EXTRACTED INFORMATION section start

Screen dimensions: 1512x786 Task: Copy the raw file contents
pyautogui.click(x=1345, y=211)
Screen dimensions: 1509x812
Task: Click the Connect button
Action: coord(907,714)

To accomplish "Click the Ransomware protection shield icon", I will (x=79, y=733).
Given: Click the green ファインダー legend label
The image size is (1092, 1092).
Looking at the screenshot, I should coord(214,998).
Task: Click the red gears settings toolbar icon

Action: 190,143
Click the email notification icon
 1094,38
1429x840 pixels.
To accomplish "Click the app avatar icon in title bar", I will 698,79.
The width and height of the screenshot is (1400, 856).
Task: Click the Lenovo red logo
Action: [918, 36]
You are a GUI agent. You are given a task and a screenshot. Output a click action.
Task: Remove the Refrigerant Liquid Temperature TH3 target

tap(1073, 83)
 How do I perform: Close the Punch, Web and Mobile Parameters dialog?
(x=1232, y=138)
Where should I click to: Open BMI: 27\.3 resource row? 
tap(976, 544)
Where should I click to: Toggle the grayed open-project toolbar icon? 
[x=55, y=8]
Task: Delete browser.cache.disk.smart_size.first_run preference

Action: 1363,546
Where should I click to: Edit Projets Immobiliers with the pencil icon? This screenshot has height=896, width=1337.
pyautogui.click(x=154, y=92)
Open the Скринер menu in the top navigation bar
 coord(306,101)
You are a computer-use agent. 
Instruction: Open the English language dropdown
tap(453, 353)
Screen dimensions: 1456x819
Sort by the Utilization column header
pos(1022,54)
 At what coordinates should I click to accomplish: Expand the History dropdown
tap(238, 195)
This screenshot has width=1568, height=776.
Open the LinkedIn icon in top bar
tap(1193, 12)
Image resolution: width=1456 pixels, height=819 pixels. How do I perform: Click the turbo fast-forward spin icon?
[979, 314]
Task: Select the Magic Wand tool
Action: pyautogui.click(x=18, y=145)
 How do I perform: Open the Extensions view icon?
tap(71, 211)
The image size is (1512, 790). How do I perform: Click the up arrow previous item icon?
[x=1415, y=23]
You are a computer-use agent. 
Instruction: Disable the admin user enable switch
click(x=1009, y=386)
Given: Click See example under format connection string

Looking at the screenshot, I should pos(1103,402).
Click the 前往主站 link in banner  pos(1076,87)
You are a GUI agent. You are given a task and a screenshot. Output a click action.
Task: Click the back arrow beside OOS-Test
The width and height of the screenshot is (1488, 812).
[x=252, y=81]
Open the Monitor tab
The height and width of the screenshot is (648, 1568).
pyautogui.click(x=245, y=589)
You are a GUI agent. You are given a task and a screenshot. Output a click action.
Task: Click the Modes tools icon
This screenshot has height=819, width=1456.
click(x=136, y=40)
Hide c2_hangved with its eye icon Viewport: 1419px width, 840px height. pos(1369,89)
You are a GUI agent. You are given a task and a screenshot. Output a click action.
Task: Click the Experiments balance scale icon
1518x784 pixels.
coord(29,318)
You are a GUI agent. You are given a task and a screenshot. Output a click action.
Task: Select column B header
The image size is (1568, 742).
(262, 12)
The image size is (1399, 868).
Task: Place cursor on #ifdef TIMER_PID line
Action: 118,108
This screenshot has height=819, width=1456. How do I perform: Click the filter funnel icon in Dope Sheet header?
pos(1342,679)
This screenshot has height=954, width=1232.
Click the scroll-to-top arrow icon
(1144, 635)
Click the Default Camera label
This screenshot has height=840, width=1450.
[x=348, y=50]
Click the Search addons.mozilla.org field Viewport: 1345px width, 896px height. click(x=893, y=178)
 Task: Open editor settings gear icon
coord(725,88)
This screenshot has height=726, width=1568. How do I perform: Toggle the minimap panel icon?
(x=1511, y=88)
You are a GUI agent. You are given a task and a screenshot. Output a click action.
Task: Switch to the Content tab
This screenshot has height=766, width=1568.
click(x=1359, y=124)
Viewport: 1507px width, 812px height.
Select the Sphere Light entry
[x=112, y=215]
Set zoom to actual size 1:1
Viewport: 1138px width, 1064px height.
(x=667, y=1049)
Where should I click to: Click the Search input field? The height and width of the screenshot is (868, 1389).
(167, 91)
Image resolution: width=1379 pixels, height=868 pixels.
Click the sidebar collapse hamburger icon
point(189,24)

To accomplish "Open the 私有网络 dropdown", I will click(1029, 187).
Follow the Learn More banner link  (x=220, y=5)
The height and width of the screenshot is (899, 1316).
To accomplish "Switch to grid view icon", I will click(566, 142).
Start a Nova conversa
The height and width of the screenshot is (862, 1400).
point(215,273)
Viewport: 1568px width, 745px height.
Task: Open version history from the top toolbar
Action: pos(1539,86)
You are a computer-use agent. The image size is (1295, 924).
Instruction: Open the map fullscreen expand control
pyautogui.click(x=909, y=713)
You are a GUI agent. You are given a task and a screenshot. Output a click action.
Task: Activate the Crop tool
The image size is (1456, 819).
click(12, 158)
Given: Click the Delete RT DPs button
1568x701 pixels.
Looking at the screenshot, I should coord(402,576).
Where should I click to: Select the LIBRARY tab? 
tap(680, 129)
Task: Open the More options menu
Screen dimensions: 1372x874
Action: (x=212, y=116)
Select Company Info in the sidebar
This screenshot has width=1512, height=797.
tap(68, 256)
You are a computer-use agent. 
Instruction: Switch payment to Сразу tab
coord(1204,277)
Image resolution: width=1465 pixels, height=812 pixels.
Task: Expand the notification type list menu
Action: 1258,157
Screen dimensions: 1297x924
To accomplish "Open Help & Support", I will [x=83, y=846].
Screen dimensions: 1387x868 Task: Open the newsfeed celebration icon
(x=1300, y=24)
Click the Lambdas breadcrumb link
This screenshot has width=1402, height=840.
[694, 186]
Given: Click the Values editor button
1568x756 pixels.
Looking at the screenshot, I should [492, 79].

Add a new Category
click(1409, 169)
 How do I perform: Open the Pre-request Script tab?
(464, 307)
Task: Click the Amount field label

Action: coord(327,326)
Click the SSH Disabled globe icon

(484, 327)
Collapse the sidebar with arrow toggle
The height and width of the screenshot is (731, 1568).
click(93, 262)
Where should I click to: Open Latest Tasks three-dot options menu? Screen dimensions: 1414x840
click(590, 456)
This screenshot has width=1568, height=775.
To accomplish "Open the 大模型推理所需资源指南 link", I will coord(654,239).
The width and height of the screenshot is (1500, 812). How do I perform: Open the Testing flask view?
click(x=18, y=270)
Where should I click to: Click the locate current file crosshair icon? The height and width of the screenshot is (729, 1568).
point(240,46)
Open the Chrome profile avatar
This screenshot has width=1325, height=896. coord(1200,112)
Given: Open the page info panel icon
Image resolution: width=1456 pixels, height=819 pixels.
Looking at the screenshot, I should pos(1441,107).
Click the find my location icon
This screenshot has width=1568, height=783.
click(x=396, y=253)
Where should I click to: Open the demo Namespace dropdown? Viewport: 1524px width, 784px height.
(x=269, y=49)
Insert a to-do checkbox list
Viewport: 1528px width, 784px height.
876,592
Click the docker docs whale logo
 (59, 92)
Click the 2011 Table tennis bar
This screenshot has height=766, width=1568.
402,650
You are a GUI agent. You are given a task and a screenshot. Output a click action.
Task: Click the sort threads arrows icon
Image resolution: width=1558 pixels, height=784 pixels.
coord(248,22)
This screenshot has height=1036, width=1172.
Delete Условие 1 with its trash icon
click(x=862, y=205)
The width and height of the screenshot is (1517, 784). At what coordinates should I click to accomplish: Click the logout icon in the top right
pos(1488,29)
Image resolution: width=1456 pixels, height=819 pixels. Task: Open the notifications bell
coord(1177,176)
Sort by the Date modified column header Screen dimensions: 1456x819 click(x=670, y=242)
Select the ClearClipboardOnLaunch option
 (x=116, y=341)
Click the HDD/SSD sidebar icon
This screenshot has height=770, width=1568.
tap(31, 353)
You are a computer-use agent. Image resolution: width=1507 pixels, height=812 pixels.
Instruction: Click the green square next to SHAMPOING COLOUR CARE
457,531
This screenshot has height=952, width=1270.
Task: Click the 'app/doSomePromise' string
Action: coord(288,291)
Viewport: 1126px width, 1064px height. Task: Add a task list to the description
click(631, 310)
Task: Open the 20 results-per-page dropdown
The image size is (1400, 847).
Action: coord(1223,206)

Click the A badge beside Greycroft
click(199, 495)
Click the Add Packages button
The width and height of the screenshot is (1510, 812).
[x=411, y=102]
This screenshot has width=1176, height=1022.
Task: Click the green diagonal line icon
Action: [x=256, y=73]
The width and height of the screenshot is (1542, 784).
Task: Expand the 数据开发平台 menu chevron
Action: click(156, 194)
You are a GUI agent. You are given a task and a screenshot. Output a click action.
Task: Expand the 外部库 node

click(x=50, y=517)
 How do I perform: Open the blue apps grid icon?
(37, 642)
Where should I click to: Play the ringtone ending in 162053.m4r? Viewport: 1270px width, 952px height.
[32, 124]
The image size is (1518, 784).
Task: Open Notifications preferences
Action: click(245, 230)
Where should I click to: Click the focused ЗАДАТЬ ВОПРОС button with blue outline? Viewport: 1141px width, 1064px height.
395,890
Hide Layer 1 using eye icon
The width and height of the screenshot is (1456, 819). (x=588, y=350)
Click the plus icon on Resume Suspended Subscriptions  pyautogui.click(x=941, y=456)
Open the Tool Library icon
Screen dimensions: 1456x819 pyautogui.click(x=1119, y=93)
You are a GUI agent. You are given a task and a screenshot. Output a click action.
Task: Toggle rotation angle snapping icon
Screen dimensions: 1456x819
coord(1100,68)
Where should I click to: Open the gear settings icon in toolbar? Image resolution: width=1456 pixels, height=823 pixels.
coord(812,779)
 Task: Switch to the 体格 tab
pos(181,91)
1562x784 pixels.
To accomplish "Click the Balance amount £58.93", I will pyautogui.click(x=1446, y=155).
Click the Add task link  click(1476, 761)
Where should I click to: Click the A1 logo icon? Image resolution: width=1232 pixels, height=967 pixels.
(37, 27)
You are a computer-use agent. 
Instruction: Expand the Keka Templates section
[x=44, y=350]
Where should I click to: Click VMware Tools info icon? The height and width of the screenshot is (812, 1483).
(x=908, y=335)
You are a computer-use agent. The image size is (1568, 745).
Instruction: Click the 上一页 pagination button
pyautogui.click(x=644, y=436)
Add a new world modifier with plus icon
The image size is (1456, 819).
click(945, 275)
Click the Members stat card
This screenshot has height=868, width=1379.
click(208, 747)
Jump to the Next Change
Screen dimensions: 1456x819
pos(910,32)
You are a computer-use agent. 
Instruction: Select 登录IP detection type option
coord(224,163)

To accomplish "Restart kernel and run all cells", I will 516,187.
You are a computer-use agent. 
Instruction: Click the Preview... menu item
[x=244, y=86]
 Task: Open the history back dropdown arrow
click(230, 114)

EXTRACTED INFORMATION section end

PROBLEM DESCRIPTION -
Copy out only the lines above from the one with "Task: Click the sort threads arrows icon" to the one with "Sort by the Date", inclusive, exactly as they stand.

TASK ANSWER -
Task: Click the sort threads arrows icon
Image resolution: width=1558 pixels, height=784 pixels.
coord(248,22)
This screenshot has height=1036, width=1172.
Delete Условие 1 with its trash icon
click(x=862, y=205)
The width and height of the screenshot is (1517, 784). At what coordinates should I click to accomplish: Click the logout icon in the top right
pos(1488,29)
Image resolution: width=1456 pixels, height=819 pixels. Task: Open the notifications bell
coord(1177,176)
Sort by the Date modified column header Screen dimensions: 1456x819 click(x=670, y=242)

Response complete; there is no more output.